With just a few minutes remaining in class, Hanshi teaches us two quick self-defense moves for getting away from an attacker who is strangling us. He demonstrates, explains the rationale, then has us partner up and practice on each other while he moves up and down the line to critique.
“You looked away, now you’re dead,” Hanshi says to one karateka. “Move like you mean it,” he says to another.
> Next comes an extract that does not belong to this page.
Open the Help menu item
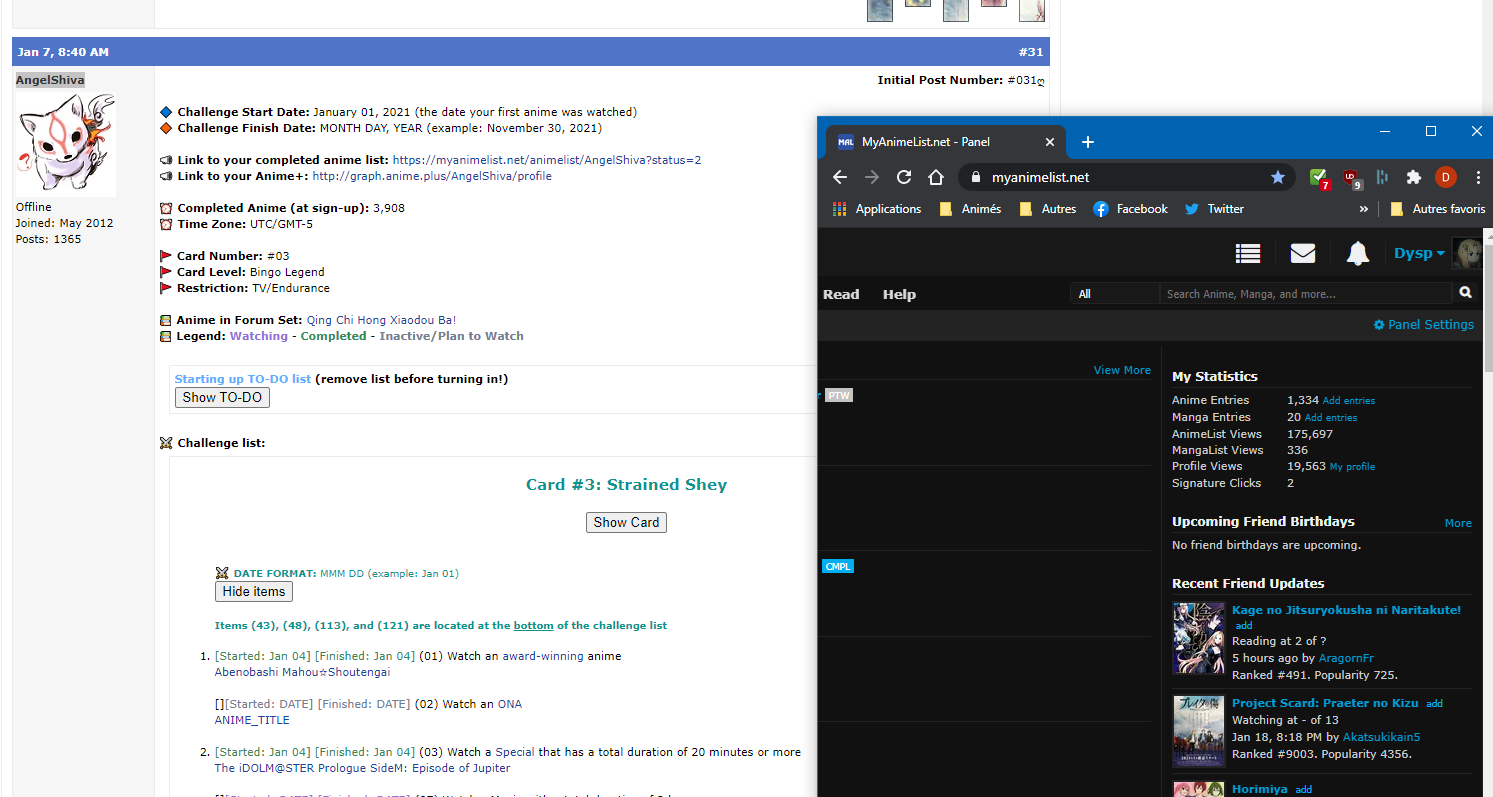The image size is (1493, 797). (x=899, y=294)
At the end of class I am red-face and sweaty and totally in love with this new sport. We take our series of bows and are dismissed, but from across the dojo Hanshi looks at me, points a finger, and indicates for me to walk over to him.
“Yes, sir?” I say.
“Great job tonight,” he says. “You’re a natural. A natural.”
* * *
I walk home up the snowy, icy driveway under a sky that looks cold enough to crack open with a fist, my karate gi buried beneath three layers of clothing to protect against the cold and still, all the way up, I keep my hands on my white belt and smile at this great adventure. It feels as though all the fruition of living in this house on the side of the mountain is starting to come forth. It has been six months and finally, I am reaching a sense of quiet, a sense of bodily confidence and determination, and perhaps, on the cusp of some greater changes in myself. I feel invigorated. Grateful.